On my way to work today, with the dream still clear as day in my mind, I recalled the moment in Sex and the City 2 when Carrie sees Aidan in Abu Dhabi. It’s the moment when the past re-enters your life and Time Stands Still. You think no thoughts. You feel no pain. All you can do is stare straight into his eyes as he stares into yours. I know this situation so well. I lived this moment dozens of times during my college years. Over and over again. I could write a book about those moment… and one day I may.
I haven’t seen my Aidan Shaw for five years now, but I can tell you that I still remember those moments and name each emotion that visited me (when feelings returned, that is) as a result of those lovely little run-ins- usually unexpected and therefore, unprepared for. As I said, I haven’t seen him in a long time nor have I given him much of a thought lately. But as he’s been known to do, last night he did appear in my dream.
I didn’t expect to see him last night. I haven’t dreamt about him in a while; and I must stress again that I really haven’t thought about him either. But there’s a reason last night’s dream is still stinging with me today. (And there’s a reason why I just may have looked for him on Facebook too.) In a dream that perfectly combined the past and the present, it all ended with a kiss and a simple, “Goodbye.” Even though I woke up startled immediately after that, I understand the message loud and clear. I thought I’ve moved on, but that was the moment I actually did. It was the “Goodbye” that was never spoken.

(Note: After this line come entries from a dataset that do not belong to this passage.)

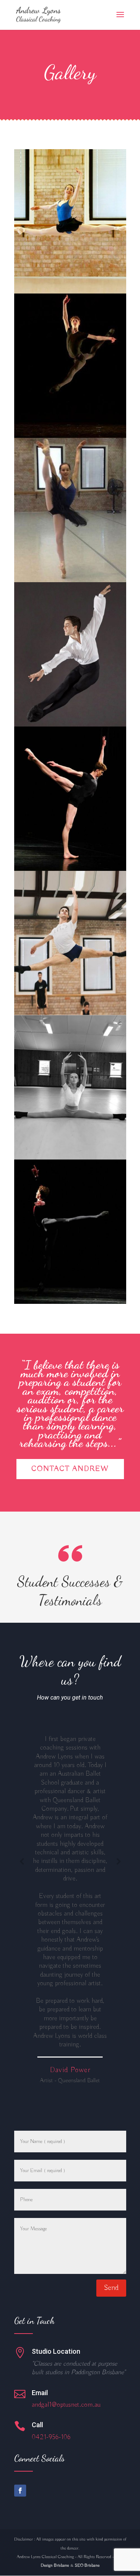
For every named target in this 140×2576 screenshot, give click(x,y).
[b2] (70, 1302)
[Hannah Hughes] (70, 292)
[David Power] (70, 725)
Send (111, 2288)
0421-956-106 (51, 2437)
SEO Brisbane (87, 2565)
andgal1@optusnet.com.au (66, 2405)
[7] (70, 1158)
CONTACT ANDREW (70, 1469)
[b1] (70, 869)
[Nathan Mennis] (70, 436)
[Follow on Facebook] (20, 2491)
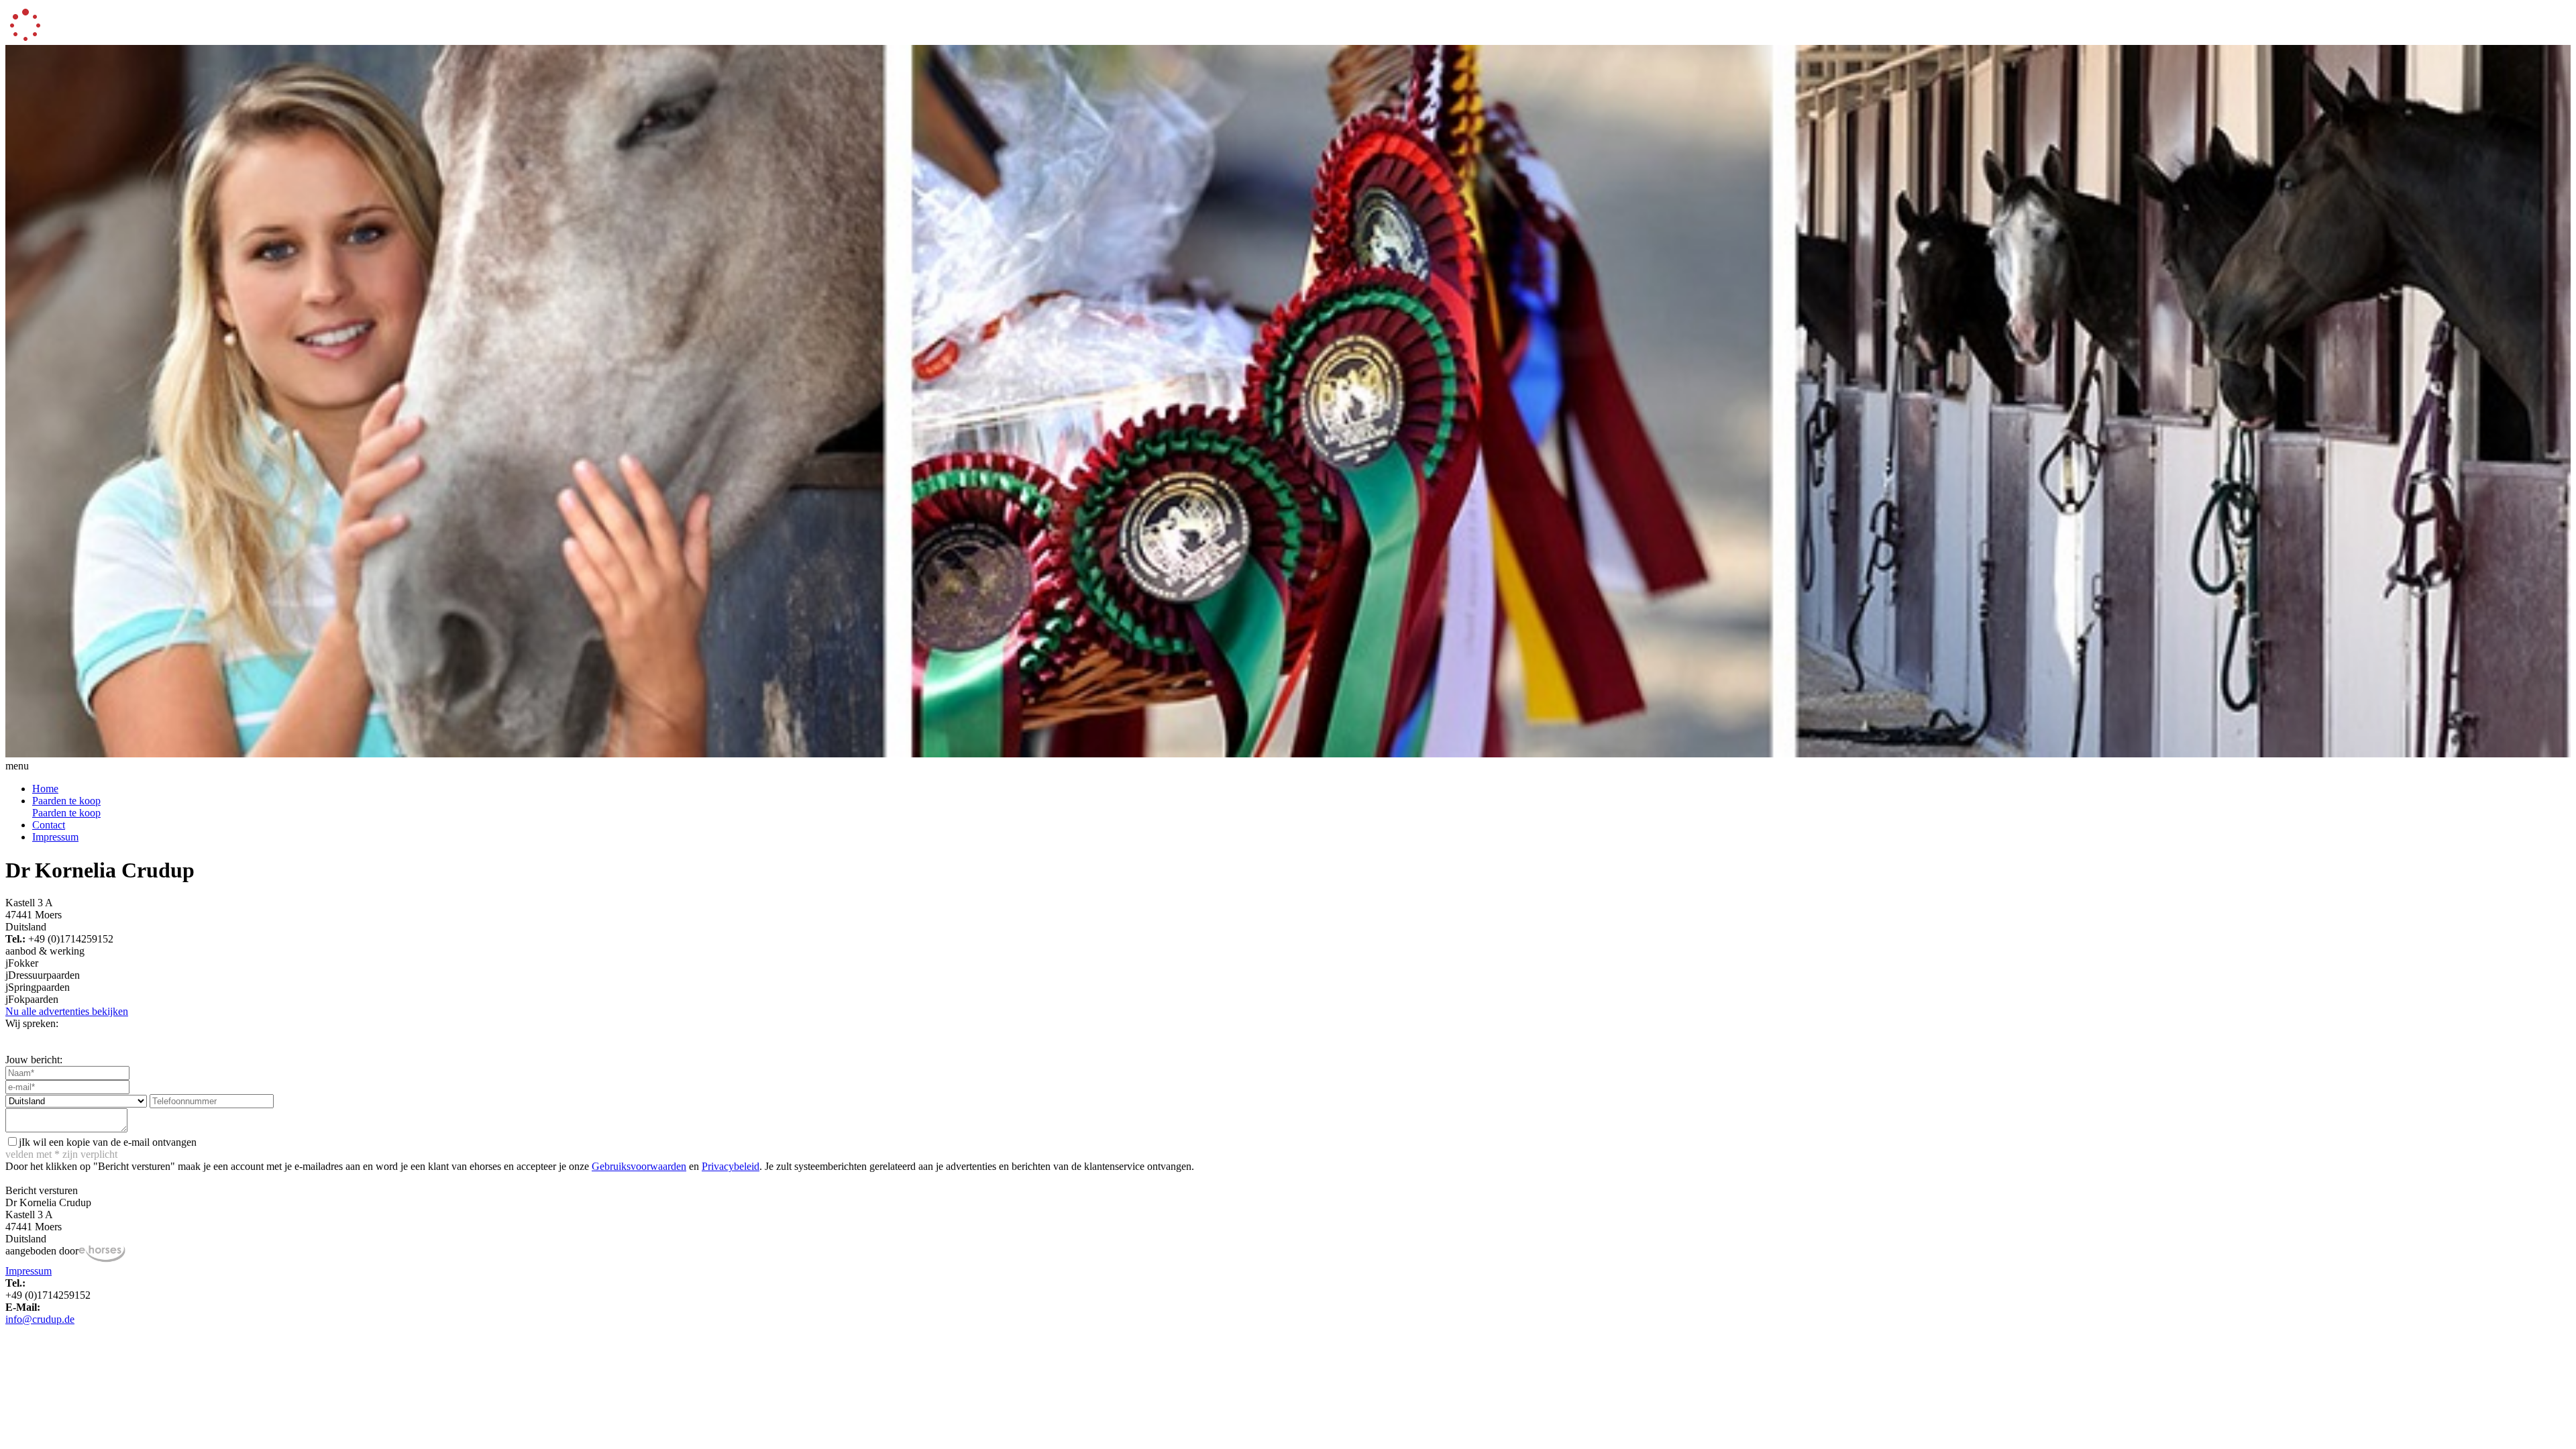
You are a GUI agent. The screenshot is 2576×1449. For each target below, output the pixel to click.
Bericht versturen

It was the “Goodbye” we always needed to say.
Most of you don’t know our story, but I will tell you that this guy was never my boyfriend. And I never told him how I felt about him. I also never kissed him goodbye the last time I saw him over 5 years ago; and to be honest, I never even said “Goodbye”. Actually, I wouldn’t let myself watch him walk away that night because I knew I couldn’t let that be my last memory of him. I never wouldn’t have gotten over him if that was my last memory. I would have always regretted letting him walk away.
Even despite last night’s dream, I’m okay. And even though it’s been on my mind all day, I’m fine. I truly believe that there’s a reason I dreamt about him last night: A good reason. In my opinion, based on my own experiences, I think the past revisits us to show us how far we’ve come and how much we’ve grown. Past loves sneak up on us so that they can catch us moving on, letting go, and learning to love again. They appear to reconfirm to us that we’ve accepted them as part of our past- something we learned from and allowed us to be where we are today.
Maybe I saw him last night so that I could finally have that long anticipated ‘goodbye’ and move on once and for all?